When the ``--allele-specific-binding-thresholds`` flag is set, binding cutoffs specific to each
prediction's HLA allele are used instead of the value set via the ``--binding-threshold`` parameters.
For HLA alleles where no allele-specific binding threshold is available, the
binding threshold is used as a fallback. Alleles with allele-specific
threshold as well as the value of those thresholds can be printed by executing
the ``pvacseq allele_specific_cutoffs`` command.

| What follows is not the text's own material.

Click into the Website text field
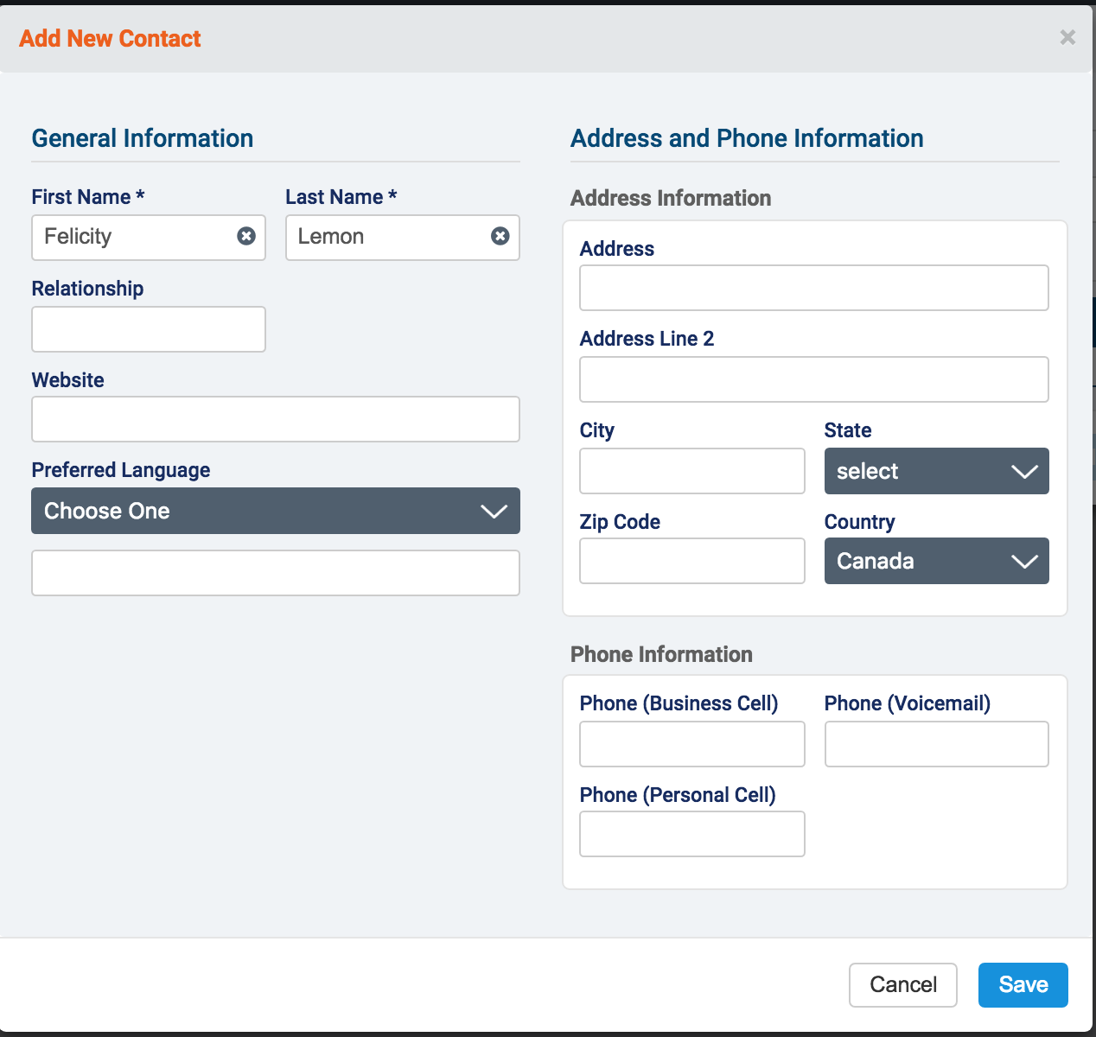The height and width of the screenshot is (1037, 1096). (x=275, y=419)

**Additional Considerations**

It is important to note that there are several reasons why a particular variant can lead to multiple peptides
with different predicted binding affinities. The following can result in multiple peptides and/or binding predictions for a single
variant:

#. Different epitope lengths: specifying multiple epitope lengths results in similar but non-identical epitope sequences for each variant (e.g. KLPEPCPS, KLPEPCPST, KLPEPCPSTT, KLPEPCPSTTP).
#. Different registers: pVACseq will test epitopes where the mutation is in every position (e.g. EPCPSTTP, PEPCPSTT, LPEPCPST, KLPEPCPS, ...).
#. Different transcripts: in some case the peptide sequence surrounding a variant will depend on the reference transcript sequence, particularly if there are alternative splice sites near the variant position.
#. Different HLA alleles: the HLA allele that produces the best predicted binding affinity is chosen.
#. A homozygous somatic variant with heterozygous proximal variants nearby may produce multiple different peptides.

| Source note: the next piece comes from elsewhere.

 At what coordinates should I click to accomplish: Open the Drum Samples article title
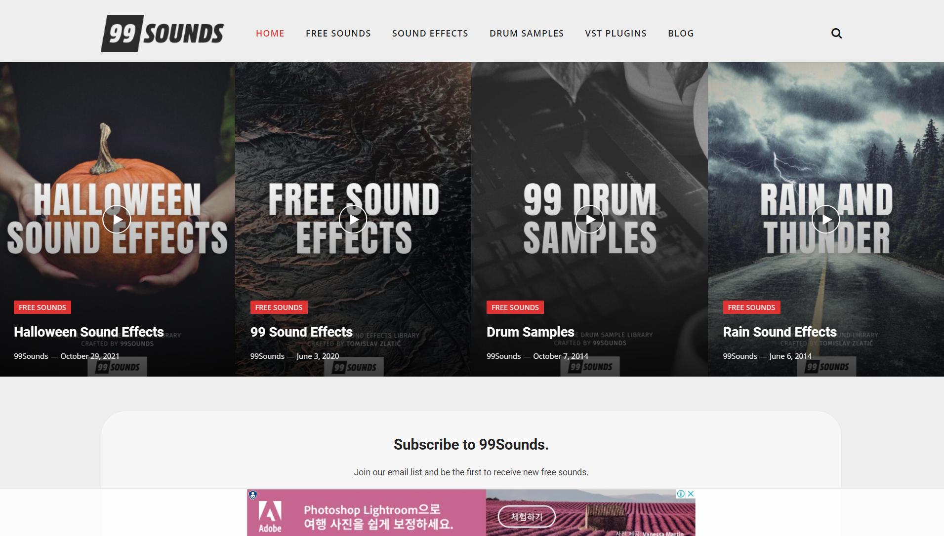[531, 332]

The significance of choosing a single representative peptide can depend on your experimental or clinical aims.
For example, if you are planning to use short peptide sequences exactly as they were assessed 
for binding affinity in pVACseq (e.g. specific 9-mers for in vitro experimental validation or perhaps a dendritic cell vaccine delivery 
approach) then the selection of a specific peptide from the possibilities caused by different lengths, registers, etc. 
is very important. In some cases you may wish to consider more criteria beyond which of these candidates has the best 
predicted binding affinity and gets chosen by the Top Score Filter. 

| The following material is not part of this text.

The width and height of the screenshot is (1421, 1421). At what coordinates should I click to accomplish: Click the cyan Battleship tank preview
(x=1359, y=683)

On the other hand, if you plan to use synthetic long peptides (SLPs) or encode your candidates in a DNA vector, you will likely include 
flanking amino acids. This means that you often get a lot of the different short peptides that correspond to slightly different lengths or 
registers within the longer containing sequence. In this scenario, pVACseq's choice of a single candidate peptide by the Top Score Filter 
isn't actually that critical in the sense of losing other good candidates, because you may get them all anyway.

One important exception to this is the rare case where the same variant leads to different peptides in different transcripts (due to different splice site usage).
If multiple transcripts are expressed and 
lead to distinct peptides, you may want to include both in your final list of candidates.
The top score filter supports this case, as described above.
This assumes you did not start with only a single transcript
model for each gene (e.g. using the ``--pick`` option in VEP) and also that if you are requiring transcripts with TSL=1 that there
are multiple qualifying transcripts that lead to different peptide sequences at the site of the variant. This will be fairly rare.
Even though most genes have alternative transcripts, they often have only subtle differences in open reading frame and overall
protein sequence, and only differences within the window that would influence a neoantigen candidate are consequential here.

Aggregate Report Filter
-----------------------

.. program-output:: pvacseq aggregate_report_filter -h

This command filters the aggregate report and its corresponding metrics.json
file to only those variants matching the specified ``--include-tiers`` (default:
Pass).

This filter may be useful for high tumor mutation burden cases when the
metrics.json file size exceeds the pVACview upload file size limit or
slows down the pVACview application.